An old thread about this: https://news.ycombinator.com/item?id=29290095.


It worked well for Amazon because they kept it within a tight operating envelope. They used it to persist bytes on disk in multiple, smaller BDBs per node. This kept it out of trouble. They also sidestepped the concurrency and locking problems by taking care of that in the layers above. It was used more like SSTables in BigTable.

They phased out BDB before DynamoDB was launched. Some time between 2007 and 2010. By the time DynamoDB launched as a product in 2012(?), BDB was gone.

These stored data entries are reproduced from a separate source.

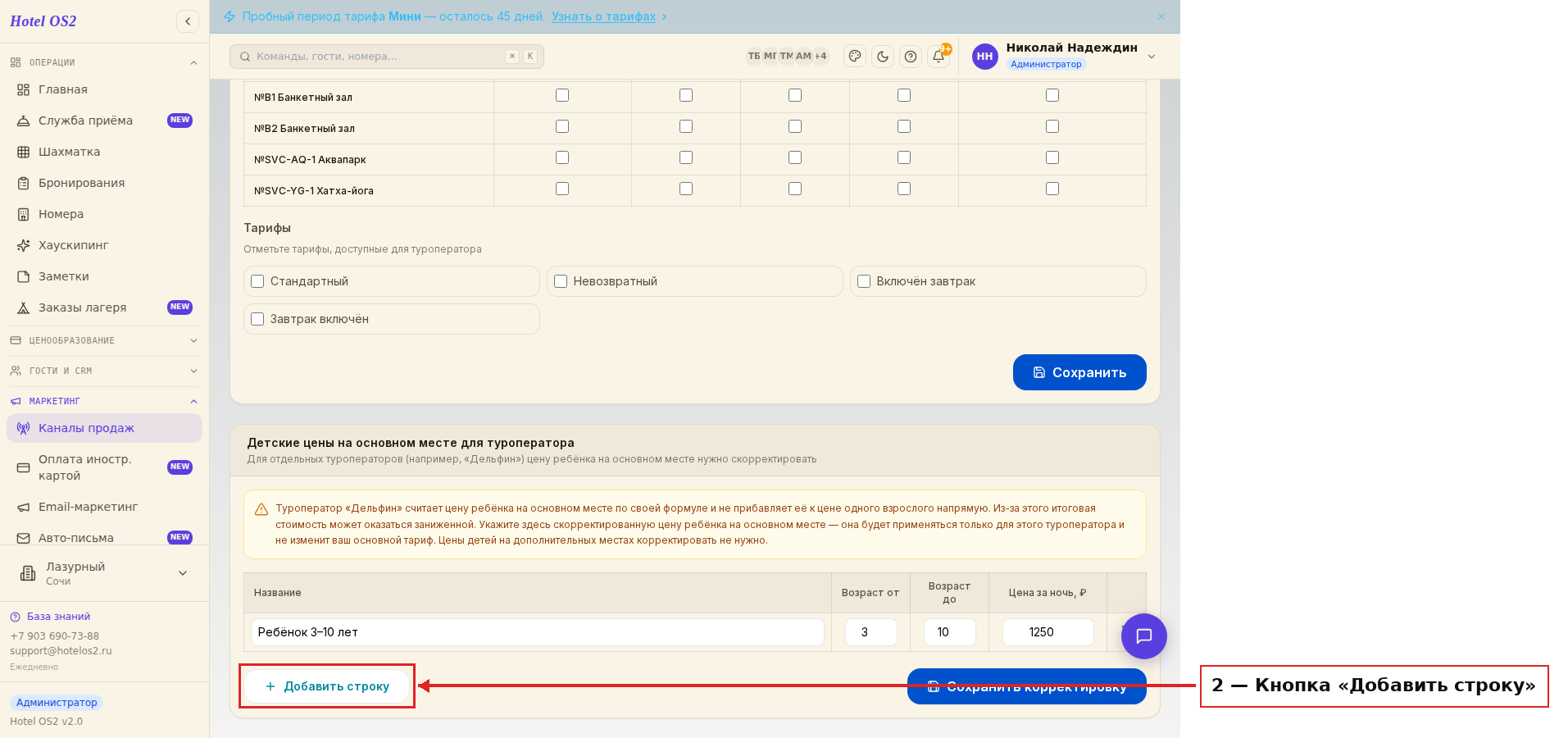Expand the Ценообразование sidebar section
This screenshot has height=738, width=1568.
coord(104,340)
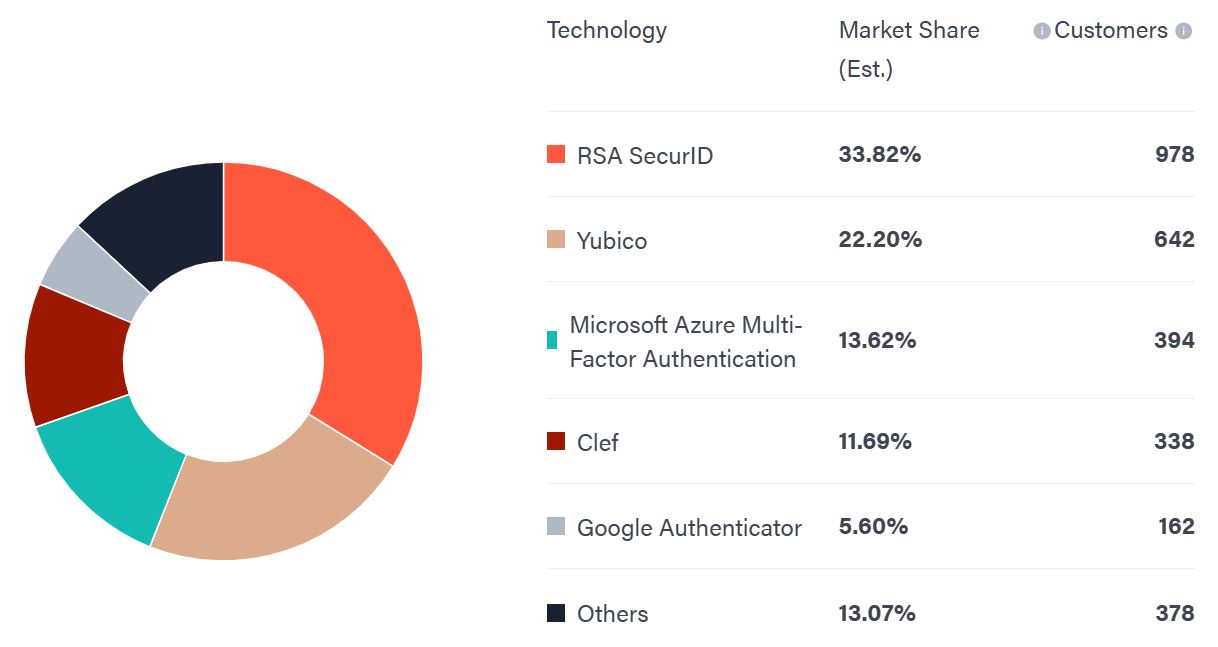Click the tan Yubico legend square
The image size is (1218, 647).
tap(556, 239)
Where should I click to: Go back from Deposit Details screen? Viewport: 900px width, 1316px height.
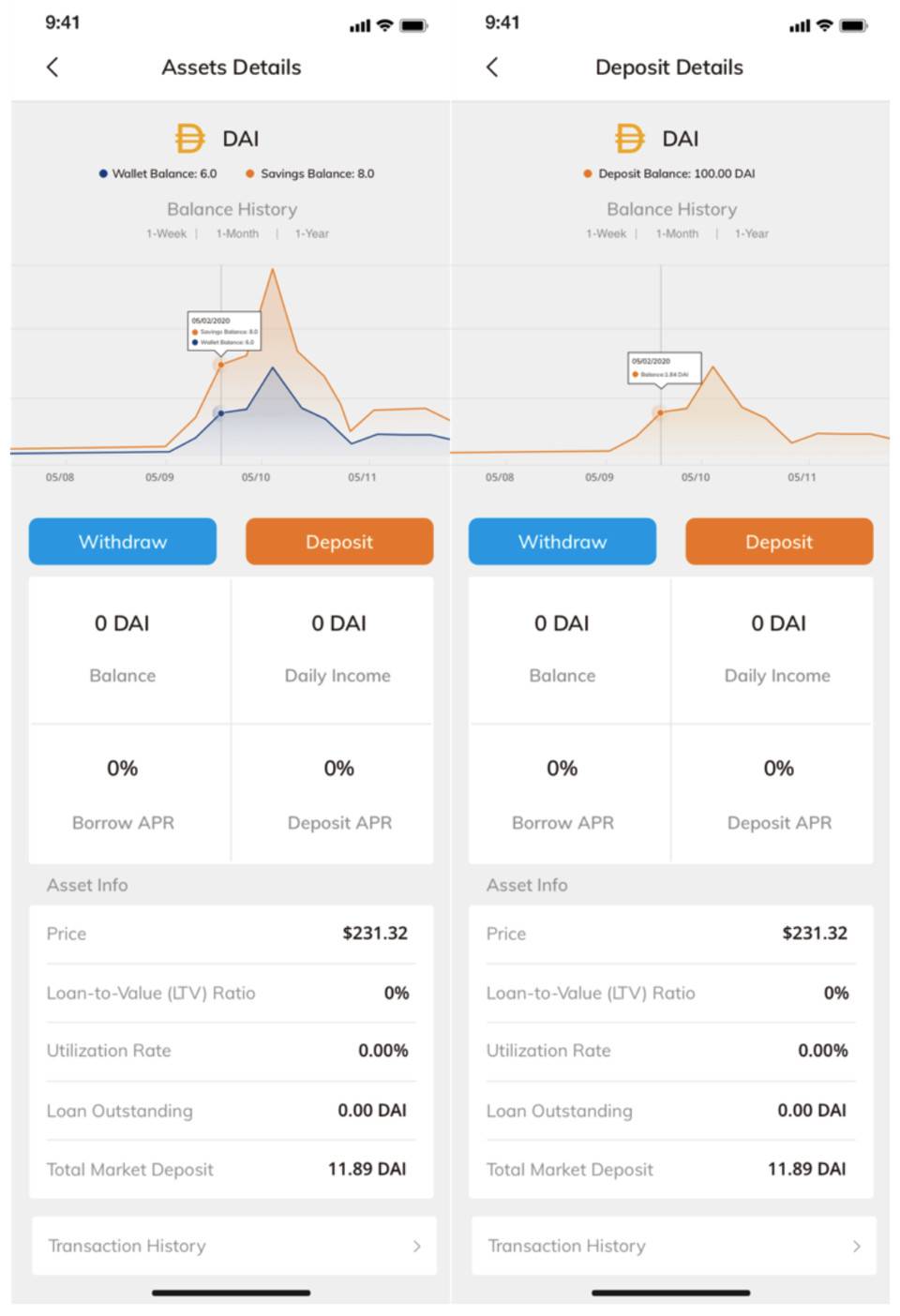[x=492, y=67]
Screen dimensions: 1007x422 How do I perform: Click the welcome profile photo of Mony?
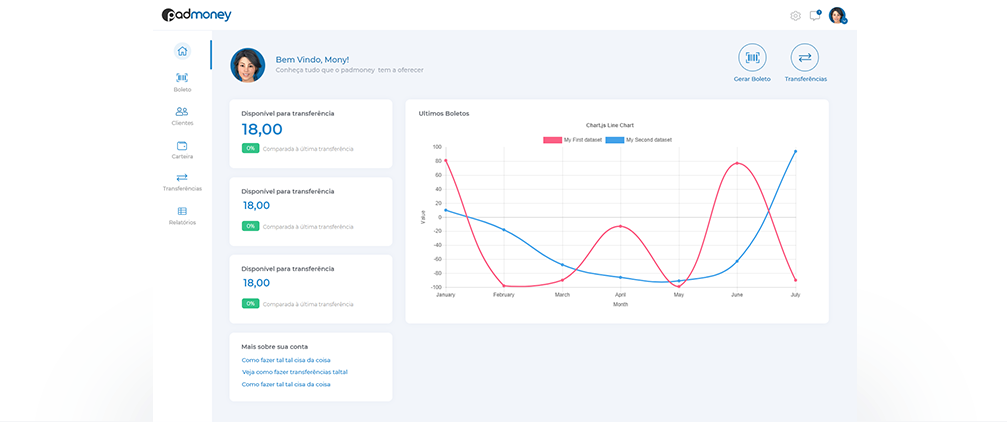click(248, 65)
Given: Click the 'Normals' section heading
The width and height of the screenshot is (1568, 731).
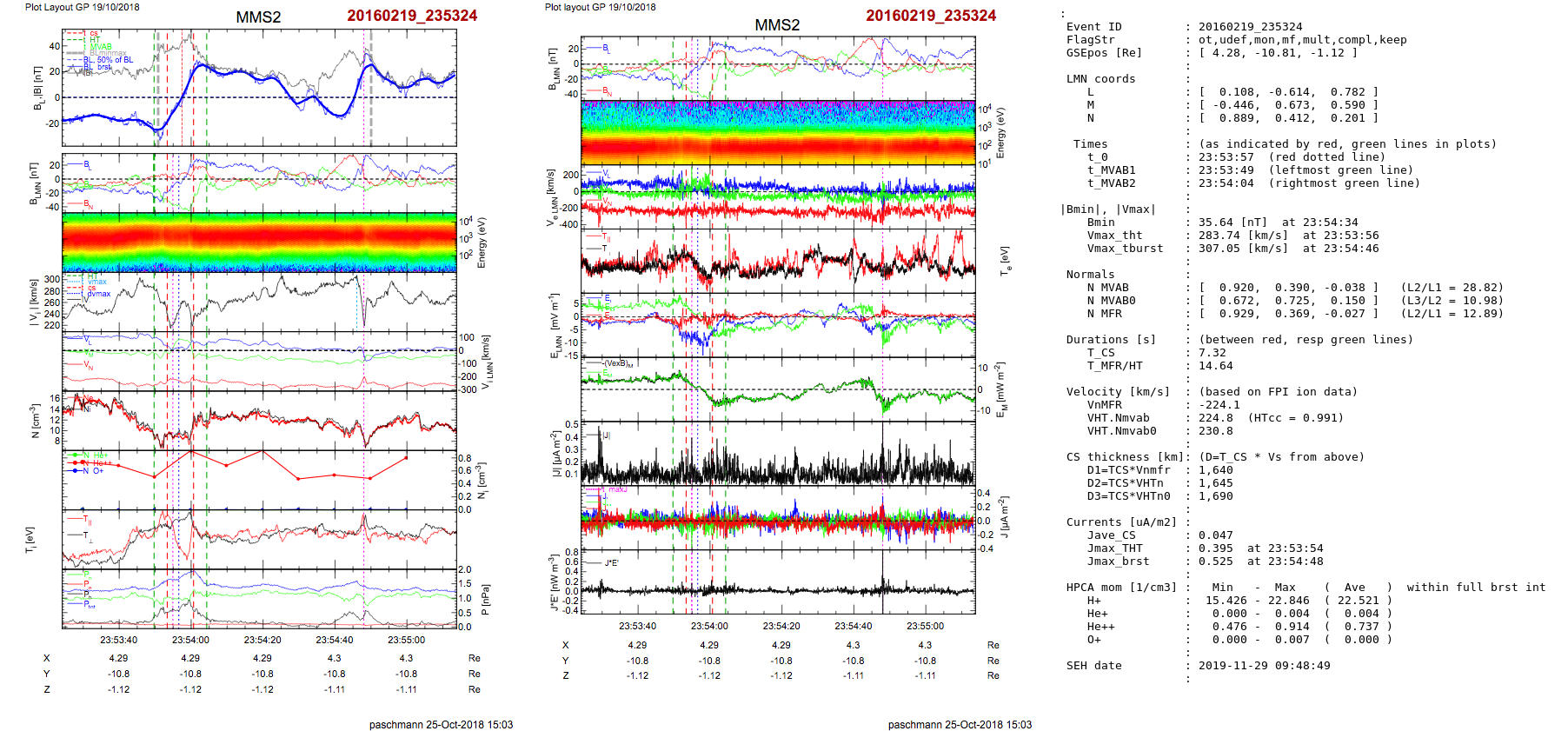Looking at the screenshot, I should pyautogui.click(x=1090, y=275).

Can verify. When I started in the catalog department in '97, "the catalog" was essentially a giant Berkeley DB keyed on ISBN/ASIN that was built/updated and pushed out (via a mountain of Perl tools) to every web server in the fleet on a regular cadence. There were a bunch of other DBs too, like for indexes, product reviews, and other site features. Once the files landed, the deploy tooling would "flip the symlinks" to make them live.

Berkeley DBs were the go-to online databases for a long time at Amazon, at least until I left at the turn of the century. We had Oracle databases too, but they weren't used in production, they were just another source of truth for the BDBs.


yeah - scars still visible here from a year 2000 project using BerkeleyDB. Unbelievable complexity to write adapters to ordinary desktop software.


That bit reminded me of someone who wanted us to design a patch the size of a small postage stamp, at most 0.2mm thick, so you could stick on products. It was to deliver power for two years of operation, run an LTE modem, a GNSS receiver, an MCU, temperature and humidity sensor and would cost $0.10. And it would send back telemetry twice per day.


'A mere matter of engineering'.


The conversation went something like this (from memory):

- We can't do that

- Why not?

- Well, physics for one.

- What do you mean?

- Well, at the very least we need to be able to emit enough RF-energy for a mobile base station to be able to detect it and allow itself to be convinced it is seeing valid signaling.

- Yes?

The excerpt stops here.